§ **OBJETIVO DEL EJERCICIO**:
Transcribe sin cambios el pasaje del texto sobre la poesía de John Ashbery que comienza en "Ahí, en la sospechosa" y termina en "en mi autorretrato.".

**** FUENTE ****

Ahí, en la sospechosa e inventada salud de mis ojos, es donde me permito creer que lo impostado de mi mirada es, al mismo tiempo, lo más verdadero que tengo; nadie tiene que saber que no es así. Y mi rostro es en tanto que no está invadido por un armazón. Esta será (forzadamente, si lo desean) la única condición que propongo mantener en mi autorretrato.

Roberto Echavarren continúa diciéndome desde las páginas de ese libro color carne (no sé si es incorrecto nombrar así al color: ¿la carne de quién, para empezar?, pero me gusta la construcción que implican esas dos palabras juntas) que, sobre todo en Ashbery, la ambición de su poesía no radica en su potencia de enunciación en voz alta, sino que la fortaleza de su decir está en la lectura directamente en el papel. Escribir más para ser leído que escuchado. ¿A poco sí?

Y esa aseveración permite pensar en qué implicaciones tiene una dimensión del poema respecto a la otra. La poesía es una síntesis del sonido y del sentido; ahora que, si se deseara hacer una genealogía del poema, el lugar al que se tensione alguno de los polos en esa recta sin orillas llamada lenguaje, podríamos observar (con ambición quirúrgica, pero con ceguera escolar) qué hace que una propuesta estética, hablando solo en términos de la poesía como parte del corpus literario, sea lo que es. En Ashbery, la línea está inclinada hacia el sentido, siendo esta su preocupación más evidente y poniendo el juicio sobre la crisis de la sinceridad de la comunicación en el quehacer de la enunciación poética (obviamente, pensando que el poema siempre dirá algo a pesar de su aparente hermetismo o ambigüedad). Al mismo tiempo, favorece en el lector fisuras durante el proceso de lectura (en su entendido más canónico), que esta relacionado con la idea de aprender (y aprehender), pues no hay transparencia, ni se desea la transparencia como valor determinante en el discurso. ¿De qué se acuerda uno, entonces, cuando se lee a John Ashbery?

La apuesta es, quizá, no pensar que el poema comunica como lo hacen otro tipo de lógicas discursivas. Esto es una reverenda obviedad, pero, asumiendo que mucha poesía tiende a construirse desde esa lógica de emancipación de la transparencia (en favor de la crisis de sentido) para procurar el alojamiento de maneras menos inequívocas, Ashbery propone la condición del olvido como una constante en su discurso. Y aquí, siendo muy cuidadoso, digo “olvido”, no emparentado con la falta de contundencia o su cercanía con el concepto de “lo memorable” (relacionándolo tramposamente con una dudosa manufactura de su oficio), sino, más bien, porque, si pensamos en la sentencia de Echavarren (de una poética que apela a lectura directamente en la materialidad de la palabra como objeto impreso o legible), ahí es donde se está aludiendo a que la labor de Ashbery exige siempre el presente al que esta aunado la lectura. No un antes y no un después, sino solo lo que pasa mientras se lee el poema. Con esa clave de lectura, Ashbery admite su vigencia solo en lo inabarcable del ahora (que es, condenado o no, el lugar más honesto para pensar en el propósito de escribir poesía como una acción que solo revela su total voluntad en tanto que se está ejecutando). La metáfora vive en tanto que se realiza. Desmesura total, porque el pasado y el futuro serían los límites del propio ejercicio lector. Cuando leo a John Ashbery, no sé de qué habla, pero siempre tengo la sensación de que algo importante está ocurriendo en mí y en la página; eso es más que suficiente.

**** MATERIAL PROPORCIONADO ****

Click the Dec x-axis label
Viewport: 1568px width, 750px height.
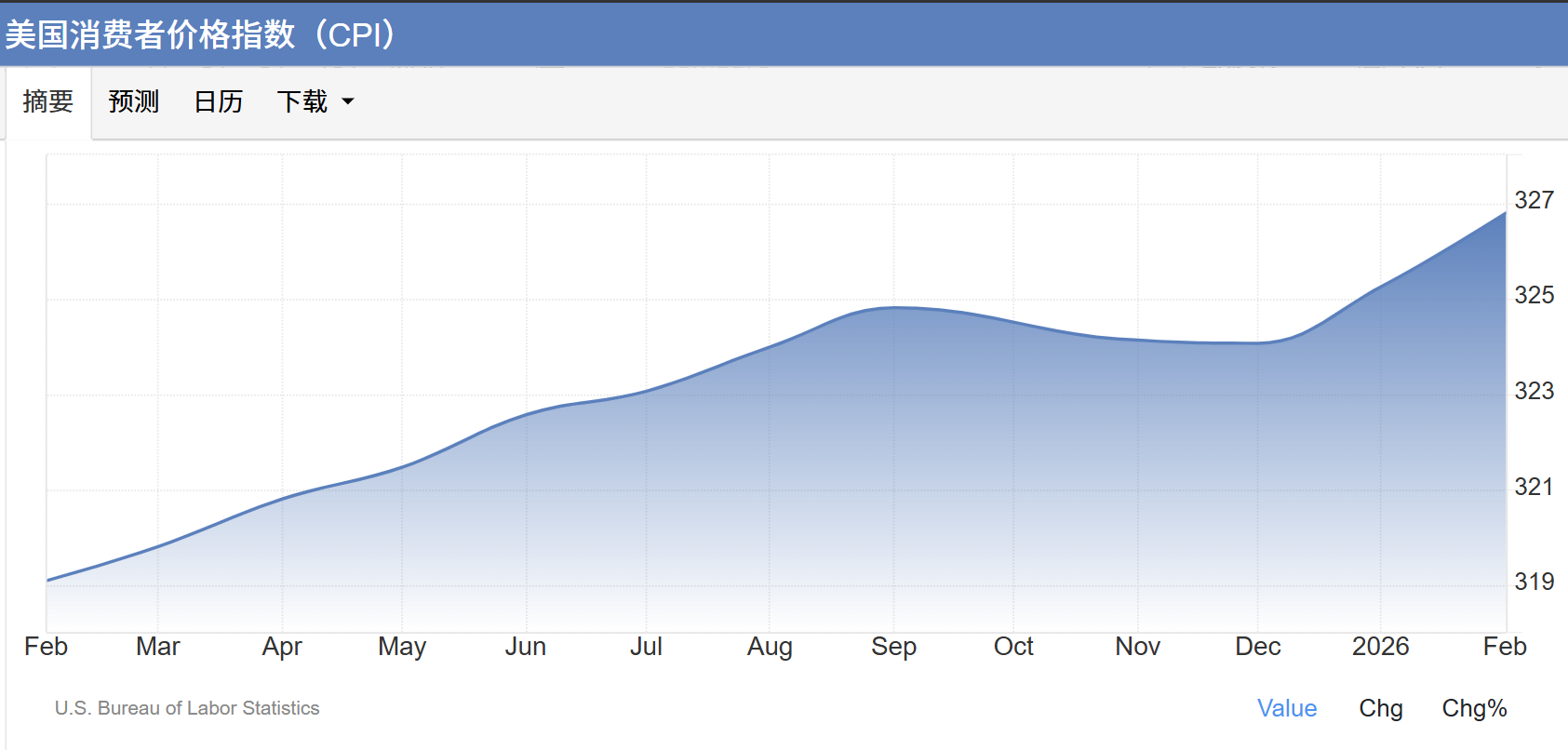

****

§ **SOLUCIÓN**:
Ahí, en la sospechosa e inventada salud de mis ojos, es donde me permito creer que lo impostado de mi mirada es, al mismo tiempo, lo más verdadero que tengo; nadie tiene que saber que no es así. Y mi rostro es en tanto que no está invadido por un armazón. Esta será (forzadamente, si lo desean) la única condición que propongo mantener en mi autorretrato.